If you need to know which operations a row passed through, check the
steps list via tp.debug.inspect().steps.
Tracing Dropped Rows¶
You can trace rows that were dropped:
dbg = tp.debug.inspect()
# Get IDs of dropped rows
dropped_ids = dbg.dropped_rows()
# Trace a specific dropped row
for rid in list(dropped_ids)[:5]:
trace = dbg.explain_row(rid)
print(f"Row {rid}: dropped by {trace.dropped_by}")
Merge Parent Tracking¶
For rows created by merges, TracePipe tracks their parents:
result = df1.merge(df2, on="id")
trace = tp.trace(result, row=0)
# In debug mode, you can see parent rows
if trace.merge_parents:
print(f"Left parent: {trace.merge_parents.left}")
print(f"Right parent: {trace.merge_parents.right}")
Concat Origin Tracking (v0.4+)¶
When rows come from concatenated DataFrames, TracePipe tracks their source via trace.origin:
df1 = pd.DataFrame({"a": [1, 2]})
df2 = pd.DataFrame({"a": [3, 4]})
result = pd.concat([df1, df2])
# Trace a row that came from df2
trace = tp.trace(result, row=2)
print(trace.origin)
# {"type": "concat", "source_df": 1, "step_id": 5}
The .origin property returns a unified dict with:
type:"concat","merge", orNone(for original rows)source_df: Index in the concat list (0=first DataFrame, 1=second, etc.)step_id: Which pipeline step
Row IDs are preserved through pd.concat(axis=0), so lineage chains correctly:
# Transform df1 before concat
df1["a"] = df1["a"].fillna(0)
result = pd.concat([df1, df2])
# Rows from df1 still have their fillna history
trace = tp.trace(result, row=0) # Shows fillna event from df1
Duplicate Representative Tracking (v0.4+)¶
When drop_duplicates removes rows, TracePipe tracks which row "won" via trace.representative:
df = pd.DataFrame({
"key": ["A", "A", "B"],
"value": [100, 200, 300]
})
df = df.drop_duplicates(subset=["key"], keep="first")

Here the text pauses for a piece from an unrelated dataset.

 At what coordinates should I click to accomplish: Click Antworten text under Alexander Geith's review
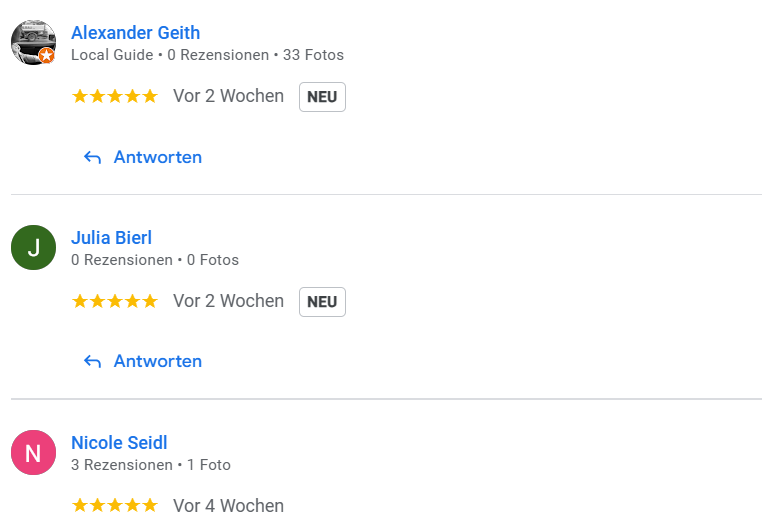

# Trace the dropped row (value=200)
trace = tp.trace(df, row=dropped_row_id)
print(trace.representative)
# {"kept_rid": 42, "subset": ["key"], "keep": "first"}
The .representative property is only set for rows dropped by drop_duplicates:
keep Strategy |
.representative |
|---|---|
keep='first' |
{"kept_rid": 42, ...} — first occurrence kept |
keep='last' |
{"kept_rid": 45, ...} — last occurrence kept |
keep=False |
{"kept_rid": None, ...} — all duplicates removed |
This answers "why did this row disappear?" — it wasn't deleted, it was deduplicated.
Performance Considerations¶
- Row tracing in CI mode is limited (no individual row IDs)
- For large DataFrames, use
where=with indexed columns for faster lookups - Tracing many rows? Use
tp.debug.inspect()for batch access